I have had my machine for over a year and have been connected wirelessly with no problem Recently, I got a new fiber optic network connection and I reconfigured the connections to the sewing machine. No problem. Today, I am unable to stay connected. I tried to redo the connection and when I'm done the screen on the machine tells me I'm connected to my network. When I try to connect the iPad or laptop, it may or may not connect, but if it does, I lose it right away.
When I look at the screen with my LAN settings, it has my network name, my IP address and my machine name. Does that mean that the machine is still connected to the network?
Not sure If I should have DCHP on or off. If on, my IP address does not show up, if Off, it does. Have no idea what this means.
Any suggestions at all? Not even sure what questions to ask next.

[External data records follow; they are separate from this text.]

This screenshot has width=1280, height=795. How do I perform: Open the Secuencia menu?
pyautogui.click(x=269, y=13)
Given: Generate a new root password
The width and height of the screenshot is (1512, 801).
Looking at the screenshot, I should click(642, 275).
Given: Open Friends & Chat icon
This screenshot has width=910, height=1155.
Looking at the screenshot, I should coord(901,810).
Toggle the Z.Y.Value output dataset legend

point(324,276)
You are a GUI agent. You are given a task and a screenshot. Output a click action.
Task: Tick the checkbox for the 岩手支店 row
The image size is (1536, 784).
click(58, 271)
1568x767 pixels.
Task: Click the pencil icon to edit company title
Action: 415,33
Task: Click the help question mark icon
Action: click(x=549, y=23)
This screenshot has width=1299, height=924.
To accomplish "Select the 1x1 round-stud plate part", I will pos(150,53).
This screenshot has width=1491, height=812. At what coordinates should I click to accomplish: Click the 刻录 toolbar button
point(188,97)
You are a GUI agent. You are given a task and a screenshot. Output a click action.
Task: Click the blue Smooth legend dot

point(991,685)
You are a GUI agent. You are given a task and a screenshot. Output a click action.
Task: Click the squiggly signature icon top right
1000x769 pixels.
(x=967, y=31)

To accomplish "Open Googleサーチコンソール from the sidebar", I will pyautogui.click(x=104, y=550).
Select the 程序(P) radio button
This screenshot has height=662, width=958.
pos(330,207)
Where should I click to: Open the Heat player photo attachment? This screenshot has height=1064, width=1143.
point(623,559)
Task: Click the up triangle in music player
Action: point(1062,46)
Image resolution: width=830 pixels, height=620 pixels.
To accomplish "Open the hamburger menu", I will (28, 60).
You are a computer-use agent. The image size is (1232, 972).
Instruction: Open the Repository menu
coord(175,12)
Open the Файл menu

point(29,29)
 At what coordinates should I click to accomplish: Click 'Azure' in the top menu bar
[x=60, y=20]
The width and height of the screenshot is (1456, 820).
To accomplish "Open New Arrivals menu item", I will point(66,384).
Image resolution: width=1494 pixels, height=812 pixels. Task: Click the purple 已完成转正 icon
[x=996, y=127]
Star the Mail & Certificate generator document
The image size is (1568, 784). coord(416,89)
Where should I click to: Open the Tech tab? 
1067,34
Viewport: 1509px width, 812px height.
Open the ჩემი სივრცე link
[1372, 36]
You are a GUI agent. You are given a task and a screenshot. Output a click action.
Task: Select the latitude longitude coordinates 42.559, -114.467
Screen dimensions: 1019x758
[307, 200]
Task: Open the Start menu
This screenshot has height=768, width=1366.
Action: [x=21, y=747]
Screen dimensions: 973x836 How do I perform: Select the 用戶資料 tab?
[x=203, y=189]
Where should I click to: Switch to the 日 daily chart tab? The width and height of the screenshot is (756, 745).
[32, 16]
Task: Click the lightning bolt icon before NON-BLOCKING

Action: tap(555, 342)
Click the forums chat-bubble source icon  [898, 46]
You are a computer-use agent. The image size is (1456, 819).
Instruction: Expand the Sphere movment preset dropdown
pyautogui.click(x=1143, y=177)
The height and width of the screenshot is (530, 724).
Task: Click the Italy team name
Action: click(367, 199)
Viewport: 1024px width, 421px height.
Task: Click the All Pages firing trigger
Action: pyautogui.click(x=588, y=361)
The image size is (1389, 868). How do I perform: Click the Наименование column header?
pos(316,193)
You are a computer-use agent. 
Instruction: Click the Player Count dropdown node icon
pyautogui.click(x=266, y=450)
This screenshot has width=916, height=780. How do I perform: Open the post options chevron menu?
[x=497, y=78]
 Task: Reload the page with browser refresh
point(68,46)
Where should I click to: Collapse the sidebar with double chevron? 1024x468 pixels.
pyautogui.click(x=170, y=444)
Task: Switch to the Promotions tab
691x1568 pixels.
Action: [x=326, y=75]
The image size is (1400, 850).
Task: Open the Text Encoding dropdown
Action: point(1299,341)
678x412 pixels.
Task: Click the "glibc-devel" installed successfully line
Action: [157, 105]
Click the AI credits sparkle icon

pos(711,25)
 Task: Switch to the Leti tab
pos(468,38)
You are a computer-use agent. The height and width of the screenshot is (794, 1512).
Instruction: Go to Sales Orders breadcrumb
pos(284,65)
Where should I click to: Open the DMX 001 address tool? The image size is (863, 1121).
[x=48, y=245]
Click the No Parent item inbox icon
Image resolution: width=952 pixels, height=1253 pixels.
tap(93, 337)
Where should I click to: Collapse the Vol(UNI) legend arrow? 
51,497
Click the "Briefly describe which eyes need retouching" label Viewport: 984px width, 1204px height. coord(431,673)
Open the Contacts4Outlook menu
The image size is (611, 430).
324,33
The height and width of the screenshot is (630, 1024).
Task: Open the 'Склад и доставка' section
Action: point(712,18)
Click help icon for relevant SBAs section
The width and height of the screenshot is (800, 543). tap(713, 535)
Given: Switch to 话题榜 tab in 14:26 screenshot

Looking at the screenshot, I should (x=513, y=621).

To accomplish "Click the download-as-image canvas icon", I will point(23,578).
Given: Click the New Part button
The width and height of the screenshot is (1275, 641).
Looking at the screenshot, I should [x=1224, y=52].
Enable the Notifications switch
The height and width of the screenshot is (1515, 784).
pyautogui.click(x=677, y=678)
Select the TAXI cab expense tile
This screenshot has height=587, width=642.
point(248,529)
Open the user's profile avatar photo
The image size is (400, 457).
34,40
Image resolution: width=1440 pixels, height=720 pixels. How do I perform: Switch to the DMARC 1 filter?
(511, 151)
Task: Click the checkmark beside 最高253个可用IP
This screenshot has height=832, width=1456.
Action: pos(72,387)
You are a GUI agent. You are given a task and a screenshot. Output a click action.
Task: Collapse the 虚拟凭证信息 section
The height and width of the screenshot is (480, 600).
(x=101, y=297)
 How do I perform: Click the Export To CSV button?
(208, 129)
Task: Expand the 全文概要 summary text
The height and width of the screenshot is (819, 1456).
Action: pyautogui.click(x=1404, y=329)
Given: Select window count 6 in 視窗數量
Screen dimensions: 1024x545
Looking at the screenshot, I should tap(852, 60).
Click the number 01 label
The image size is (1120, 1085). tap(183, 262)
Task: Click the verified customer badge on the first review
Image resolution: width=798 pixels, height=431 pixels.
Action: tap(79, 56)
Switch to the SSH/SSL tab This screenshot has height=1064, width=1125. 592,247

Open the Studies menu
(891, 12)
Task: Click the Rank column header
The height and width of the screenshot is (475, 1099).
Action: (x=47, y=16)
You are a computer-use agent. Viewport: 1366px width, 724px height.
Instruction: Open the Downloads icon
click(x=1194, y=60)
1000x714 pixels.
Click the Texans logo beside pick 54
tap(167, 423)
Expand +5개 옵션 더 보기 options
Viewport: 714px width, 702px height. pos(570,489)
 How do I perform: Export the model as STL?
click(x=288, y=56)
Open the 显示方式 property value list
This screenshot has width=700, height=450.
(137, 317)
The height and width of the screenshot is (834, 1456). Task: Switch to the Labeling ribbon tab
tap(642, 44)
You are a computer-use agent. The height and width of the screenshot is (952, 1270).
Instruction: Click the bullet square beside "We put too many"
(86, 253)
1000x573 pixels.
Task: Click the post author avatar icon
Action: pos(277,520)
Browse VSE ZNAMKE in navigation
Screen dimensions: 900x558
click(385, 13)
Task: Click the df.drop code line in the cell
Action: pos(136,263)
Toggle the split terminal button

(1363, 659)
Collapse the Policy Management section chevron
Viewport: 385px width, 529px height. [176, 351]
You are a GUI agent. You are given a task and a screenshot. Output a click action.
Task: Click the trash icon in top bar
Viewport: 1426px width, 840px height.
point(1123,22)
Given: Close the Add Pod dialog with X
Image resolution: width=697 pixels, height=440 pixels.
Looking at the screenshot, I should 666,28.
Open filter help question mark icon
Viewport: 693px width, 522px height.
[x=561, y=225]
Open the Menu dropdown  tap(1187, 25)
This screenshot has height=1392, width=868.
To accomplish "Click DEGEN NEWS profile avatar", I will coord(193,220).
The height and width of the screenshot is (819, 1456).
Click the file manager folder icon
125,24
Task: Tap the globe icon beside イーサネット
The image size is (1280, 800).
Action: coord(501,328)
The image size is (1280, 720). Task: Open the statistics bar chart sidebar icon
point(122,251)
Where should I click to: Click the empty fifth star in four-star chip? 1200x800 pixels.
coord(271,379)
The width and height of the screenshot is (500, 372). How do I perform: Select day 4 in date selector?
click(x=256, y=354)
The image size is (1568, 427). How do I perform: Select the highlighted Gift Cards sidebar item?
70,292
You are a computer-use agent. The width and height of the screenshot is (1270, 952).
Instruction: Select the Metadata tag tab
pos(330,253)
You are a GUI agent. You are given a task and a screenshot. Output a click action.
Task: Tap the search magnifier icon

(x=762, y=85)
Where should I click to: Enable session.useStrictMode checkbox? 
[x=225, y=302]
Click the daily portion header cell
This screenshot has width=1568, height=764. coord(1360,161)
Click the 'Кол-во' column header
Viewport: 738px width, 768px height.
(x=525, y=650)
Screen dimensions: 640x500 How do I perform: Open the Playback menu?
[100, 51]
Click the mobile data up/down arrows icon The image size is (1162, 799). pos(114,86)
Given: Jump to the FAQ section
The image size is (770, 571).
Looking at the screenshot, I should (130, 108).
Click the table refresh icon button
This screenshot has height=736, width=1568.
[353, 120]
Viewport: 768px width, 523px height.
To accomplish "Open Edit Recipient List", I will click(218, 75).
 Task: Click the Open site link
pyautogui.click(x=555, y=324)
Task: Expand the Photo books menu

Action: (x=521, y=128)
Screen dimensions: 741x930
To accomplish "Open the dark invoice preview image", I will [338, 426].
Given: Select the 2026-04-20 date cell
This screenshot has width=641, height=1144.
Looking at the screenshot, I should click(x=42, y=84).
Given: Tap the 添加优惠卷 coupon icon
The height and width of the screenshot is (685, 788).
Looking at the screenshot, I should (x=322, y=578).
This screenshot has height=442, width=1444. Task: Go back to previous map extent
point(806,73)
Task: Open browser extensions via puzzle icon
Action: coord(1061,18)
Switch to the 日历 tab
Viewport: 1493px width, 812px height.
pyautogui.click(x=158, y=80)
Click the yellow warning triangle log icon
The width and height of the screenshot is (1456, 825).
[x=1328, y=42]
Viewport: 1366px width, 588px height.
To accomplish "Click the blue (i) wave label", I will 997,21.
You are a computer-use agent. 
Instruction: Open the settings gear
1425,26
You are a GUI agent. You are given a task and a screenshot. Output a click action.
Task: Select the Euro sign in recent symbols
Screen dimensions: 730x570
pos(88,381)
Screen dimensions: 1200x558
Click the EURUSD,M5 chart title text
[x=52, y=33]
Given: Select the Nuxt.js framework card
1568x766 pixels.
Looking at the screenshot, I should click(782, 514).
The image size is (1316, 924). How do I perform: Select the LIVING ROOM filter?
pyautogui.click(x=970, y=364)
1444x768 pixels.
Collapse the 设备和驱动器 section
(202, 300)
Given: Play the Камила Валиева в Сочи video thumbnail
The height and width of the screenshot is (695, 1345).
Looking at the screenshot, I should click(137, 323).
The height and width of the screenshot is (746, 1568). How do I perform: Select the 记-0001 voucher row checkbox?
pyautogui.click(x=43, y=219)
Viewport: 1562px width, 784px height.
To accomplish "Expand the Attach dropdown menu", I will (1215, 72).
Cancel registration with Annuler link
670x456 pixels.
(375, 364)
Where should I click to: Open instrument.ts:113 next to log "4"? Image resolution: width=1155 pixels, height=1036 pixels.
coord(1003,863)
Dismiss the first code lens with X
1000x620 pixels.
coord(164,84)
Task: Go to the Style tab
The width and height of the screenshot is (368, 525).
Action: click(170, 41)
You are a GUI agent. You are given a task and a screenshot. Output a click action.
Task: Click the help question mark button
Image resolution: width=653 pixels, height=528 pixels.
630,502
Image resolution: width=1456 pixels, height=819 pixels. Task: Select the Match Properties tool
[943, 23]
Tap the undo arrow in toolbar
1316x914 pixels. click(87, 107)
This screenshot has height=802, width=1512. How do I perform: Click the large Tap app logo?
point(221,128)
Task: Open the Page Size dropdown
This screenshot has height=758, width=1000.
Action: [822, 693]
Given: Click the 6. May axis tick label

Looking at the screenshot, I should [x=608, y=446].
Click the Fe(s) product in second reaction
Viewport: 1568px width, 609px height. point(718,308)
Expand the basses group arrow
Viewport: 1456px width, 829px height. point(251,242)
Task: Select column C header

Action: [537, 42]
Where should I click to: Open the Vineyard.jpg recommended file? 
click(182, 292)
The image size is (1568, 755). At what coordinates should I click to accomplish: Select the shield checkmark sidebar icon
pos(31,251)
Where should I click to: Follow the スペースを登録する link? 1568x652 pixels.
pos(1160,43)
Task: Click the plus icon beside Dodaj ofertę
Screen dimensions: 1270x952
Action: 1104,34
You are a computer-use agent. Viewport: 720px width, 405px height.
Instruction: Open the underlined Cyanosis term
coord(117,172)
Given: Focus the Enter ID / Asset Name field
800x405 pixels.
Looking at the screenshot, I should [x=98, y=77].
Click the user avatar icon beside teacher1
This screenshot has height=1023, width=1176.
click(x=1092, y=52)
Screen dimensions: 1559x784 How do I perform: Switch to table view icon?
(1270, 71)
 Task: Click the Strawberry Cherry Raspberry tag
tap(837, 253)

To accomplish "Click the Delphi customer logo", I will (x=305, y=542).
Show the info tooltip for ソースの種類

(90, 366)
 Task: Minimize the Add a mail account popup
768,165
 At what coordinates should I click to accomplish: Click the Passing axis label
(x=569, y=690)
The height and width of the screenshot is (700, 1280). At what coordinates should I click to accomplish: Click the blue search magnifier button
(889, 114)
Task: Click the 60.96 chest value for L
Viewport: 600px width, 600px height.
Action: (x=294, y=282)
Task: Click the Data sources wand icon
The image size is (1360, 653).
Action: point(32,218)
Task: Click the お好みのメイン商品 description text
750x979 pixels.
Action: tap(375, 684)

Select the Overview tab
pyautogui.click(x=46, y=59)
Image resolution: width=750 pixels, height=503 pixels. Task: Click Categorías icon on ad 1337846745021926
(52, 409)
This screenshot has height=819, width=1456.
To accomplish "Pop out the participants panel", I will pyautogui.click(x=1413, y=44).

Shaking out the suggestion bag, Jim finds a bottle cap, some gum, lint, and this:
The fact that the machine has an IP, and you can connect albeit briefly, tells us that the WiFi is working. Some fiber optic services (e.g. Verizon FIOS) come with their own wireless router. It may be using a different wireless channel than your previous router, as the installer probably just left it at the default out of the box. The 15000 doesn't have much of a WiFi antenna, and it's sensitive to interference. If the router is further away from the machine than the original it may also have a weak signal.
You probably have support for the new network, so you could just call Bubba back out to tweak the router until the machine connection is stable. If you want to try it yourself, you can probably connect to the router from your computer. Take the IP from your machine and enter the first 3 numbers in your browser address bar, followed by .1. (For example, 192.168.0.1, 192.168.1.1 or 10.0.1.1) This will get you into the router configuration. Of course Bubba may have it password protected, in which case you won't be able to do anything, but if it's not you can probably change the WiFi channel. In the US there are 11 of them, but they are so close in frequency that it really boils down to 1, 6 and 11. The ones in between aren't far enough away in frequency to be useful. Default is usually 6, or it may say "Automatic". Try other frequencies if you can to see if it becomes more stable.
Worst case, you may need to get a WiFi extender. Those are available from anyplace where computer gear is sold.